I just love the first two, great work Fiji!


----------



## Fiji-Fujii (Aug 7, 2015)

@robbins.photo: Thank you very much for the tips!  I always thought there was a little something off in a few of my pictures, but because I'm a total noob, I could never put my finger on it. I'll see that I'll read into all the things you listed, and make use of them during my next shoot, whenever that will be. 

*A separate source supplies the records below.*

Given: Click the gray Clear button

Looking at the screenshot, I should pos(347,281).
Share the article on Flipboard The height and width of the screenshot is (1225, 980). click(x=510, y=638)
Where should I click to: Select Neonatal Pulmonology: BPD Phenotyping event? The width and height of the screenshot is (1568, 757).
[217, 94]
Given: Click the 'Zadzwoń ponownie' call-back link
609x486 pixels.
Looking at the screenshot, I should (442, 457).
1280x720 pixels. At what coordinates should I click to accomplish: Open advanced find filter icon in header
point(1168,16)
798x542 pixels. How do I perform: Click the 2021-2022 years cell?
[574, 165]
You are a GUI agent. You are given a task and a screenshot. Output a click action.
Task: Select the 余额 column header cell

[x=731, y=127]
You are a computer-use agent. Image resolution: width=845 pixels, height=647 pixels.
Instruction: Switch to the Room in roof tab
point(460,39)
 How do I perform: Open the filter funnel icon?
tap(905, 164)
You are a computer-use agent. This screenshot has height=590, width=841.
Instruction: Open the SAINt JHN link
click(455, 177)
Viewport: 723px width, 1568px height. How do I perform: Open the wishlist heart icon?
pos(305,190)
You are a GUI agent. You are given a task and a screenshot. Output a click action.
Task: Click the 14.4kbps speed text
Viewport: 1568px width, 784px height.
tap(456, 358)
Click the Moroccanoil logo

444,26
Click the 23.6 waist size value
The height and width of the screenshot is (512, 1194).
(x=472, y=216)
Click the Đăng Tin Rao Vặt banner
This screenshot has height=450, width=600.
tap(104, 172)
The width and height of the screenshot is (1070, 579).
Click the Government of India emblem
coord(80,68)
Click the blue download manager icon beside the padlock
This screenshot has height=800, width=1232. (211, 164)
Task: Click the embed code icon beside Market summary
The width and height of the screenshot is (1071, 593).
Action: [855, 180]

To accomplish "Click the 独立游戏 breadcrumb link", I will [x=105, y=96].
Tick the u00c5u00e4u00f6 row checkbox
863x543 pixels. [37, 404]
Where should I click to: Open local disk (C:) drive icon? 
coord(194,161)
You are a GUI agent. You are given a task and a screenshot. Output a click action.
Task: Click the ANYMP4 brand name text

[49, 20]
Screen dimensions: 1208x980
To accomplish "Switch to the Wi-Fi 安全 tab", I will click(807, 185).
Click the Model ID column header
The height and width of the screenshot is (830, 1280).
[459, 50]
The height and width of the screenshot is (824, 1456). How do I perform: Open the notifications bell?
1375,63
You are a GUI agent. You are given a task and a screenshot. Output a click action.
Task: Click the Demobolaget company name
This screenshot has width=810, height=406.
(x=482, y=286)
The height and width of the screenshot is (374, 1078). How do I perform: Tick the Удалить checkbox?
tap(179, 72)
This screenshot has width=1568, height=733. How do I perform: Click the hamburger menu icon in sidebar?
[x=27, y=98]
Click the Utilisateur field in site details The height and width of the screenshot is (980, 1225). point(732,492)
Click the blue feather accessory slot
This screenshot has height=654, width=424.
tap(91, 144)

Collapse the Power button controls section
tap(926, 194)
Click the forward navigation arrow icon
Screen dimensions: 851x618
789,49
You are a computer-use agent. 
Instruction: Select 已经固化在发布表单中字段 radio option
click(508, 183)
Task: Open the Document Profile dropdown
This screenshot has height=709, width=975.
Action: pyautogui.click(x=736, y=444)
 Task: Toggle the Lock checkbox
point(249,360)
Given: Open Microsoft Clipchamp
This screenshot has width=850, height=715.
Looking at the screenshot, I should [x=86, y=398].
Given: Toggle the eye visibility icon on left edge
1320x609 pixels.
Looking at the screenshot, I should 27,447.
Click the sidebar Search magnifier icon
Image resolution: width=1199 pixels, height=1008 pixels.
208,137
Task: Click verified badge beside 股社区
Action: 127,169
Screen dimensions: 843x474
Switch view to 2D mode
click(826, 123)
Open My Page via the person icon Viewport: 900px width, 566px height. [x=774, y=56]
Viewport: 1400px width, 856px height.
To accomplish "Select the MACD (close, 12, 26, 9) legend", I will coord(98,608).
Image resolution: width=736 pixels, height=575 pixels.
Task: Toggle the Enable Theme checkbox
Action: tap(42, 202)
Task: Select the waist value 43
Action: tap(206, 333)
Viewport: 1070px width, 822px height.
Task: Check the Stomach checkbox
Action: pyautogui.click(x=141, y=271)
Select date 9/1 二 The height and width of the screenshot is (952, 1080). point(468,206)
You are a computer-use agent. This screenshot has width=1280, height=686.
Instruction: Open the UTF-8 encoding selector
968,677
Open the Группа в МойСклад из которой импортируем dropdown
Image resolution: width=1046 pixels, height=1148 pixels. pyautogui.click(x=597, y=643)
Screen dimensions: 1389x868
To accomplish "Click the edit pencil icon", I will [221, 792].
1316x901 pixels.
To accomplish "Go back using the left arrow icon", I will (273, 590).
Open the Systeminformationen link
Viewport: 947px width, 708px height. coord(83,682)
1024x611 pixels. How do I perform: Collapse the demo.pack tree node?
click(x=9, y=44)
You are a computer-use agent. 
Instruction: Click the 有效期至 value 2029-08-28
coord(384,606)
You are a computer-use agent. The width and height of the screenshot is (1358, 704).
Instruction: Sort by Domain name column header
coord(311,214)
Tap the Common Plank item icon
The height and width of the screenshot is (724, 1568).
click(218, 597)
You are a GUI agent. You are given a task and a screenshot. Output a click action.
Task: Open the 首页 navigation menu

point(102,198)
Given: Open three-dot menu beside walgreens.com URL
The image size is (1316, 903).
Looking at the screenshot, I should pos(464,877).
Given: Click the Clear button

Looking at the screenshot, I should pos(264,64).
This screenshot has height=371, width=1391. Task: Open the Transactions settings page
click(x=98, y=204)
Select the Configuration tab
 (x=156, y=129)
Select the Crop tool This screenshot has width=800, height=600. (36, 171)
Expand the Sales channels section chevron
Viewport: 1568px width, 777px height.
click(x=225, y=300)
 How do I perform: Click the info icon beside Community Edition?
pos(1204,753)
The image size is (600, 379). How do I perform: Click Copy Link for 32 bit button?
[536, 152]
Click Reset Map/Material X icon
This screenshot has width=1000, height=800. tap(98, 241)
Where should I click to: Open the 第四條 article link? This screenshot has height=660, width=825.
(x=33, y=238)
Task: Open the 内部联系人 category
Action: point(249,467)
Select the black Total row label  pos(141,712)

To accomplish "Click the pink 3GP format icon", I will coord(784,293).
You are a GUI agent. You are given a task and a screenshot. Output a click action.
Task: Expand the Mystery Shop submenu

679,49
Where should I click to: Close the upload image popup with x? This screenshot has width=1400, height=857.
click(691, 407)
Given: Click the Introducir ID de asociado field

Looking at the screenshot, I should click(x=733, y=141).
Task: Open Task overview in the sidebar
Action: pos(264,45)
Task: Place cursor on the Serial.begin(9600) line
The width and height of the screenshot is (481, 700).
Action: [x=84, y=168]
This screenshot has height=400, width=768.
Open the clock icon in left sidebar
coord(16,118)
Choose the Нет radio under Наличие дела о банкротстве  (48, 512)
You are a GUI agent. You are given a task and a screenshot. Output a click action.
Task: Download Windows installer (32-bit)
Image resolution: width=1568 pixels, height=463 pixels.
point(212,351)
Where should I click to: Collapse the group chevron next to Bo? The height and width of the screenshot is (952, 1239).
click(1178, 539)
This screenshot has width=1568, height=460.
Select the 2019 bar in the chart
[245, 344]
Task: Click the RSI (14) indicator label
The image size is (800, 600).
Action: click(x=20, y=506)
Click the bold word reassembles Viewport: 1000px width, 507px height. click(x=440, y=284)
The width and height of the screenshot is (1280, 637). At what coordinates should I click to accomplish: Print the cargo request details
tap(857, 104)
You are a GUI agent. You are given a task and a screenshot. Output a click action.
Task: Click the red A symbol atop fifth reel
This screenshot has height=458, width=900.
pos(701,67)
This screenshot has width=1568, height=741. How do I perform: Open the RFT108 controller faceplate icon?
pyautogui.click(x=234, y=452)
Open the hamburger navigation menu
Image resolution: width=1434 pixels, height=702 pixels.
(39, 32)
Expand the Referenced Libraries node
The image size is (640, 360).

@Raj_55555: Thank you kindly, I'm glad you like them!


----------



## robbins.photo (Aug 7, 2015)

Fiji-Fujii said:


> @robbins.photo: Thank you very much for the tips!  I always thought there was a little something off in a few of my pictures, but because I'm a total noob, I could never put my finger on it. I'll see that I'll read into all the things you listed, and make use of them during my next shoot, whenever that will be.
> 
> @Raj_55555: Thank you kindly, I'm glad you like them!



No worries, always happy to help.  Big thing is to just enjoy shooting.  As long as your happy with the final outcome, that's all that really matters.


----------



## Fiji-Fujii (Aug 9, 2015)

Here are my two newest pictures, shot them in my garden because apparently, all kinds of invertebrates love it there. 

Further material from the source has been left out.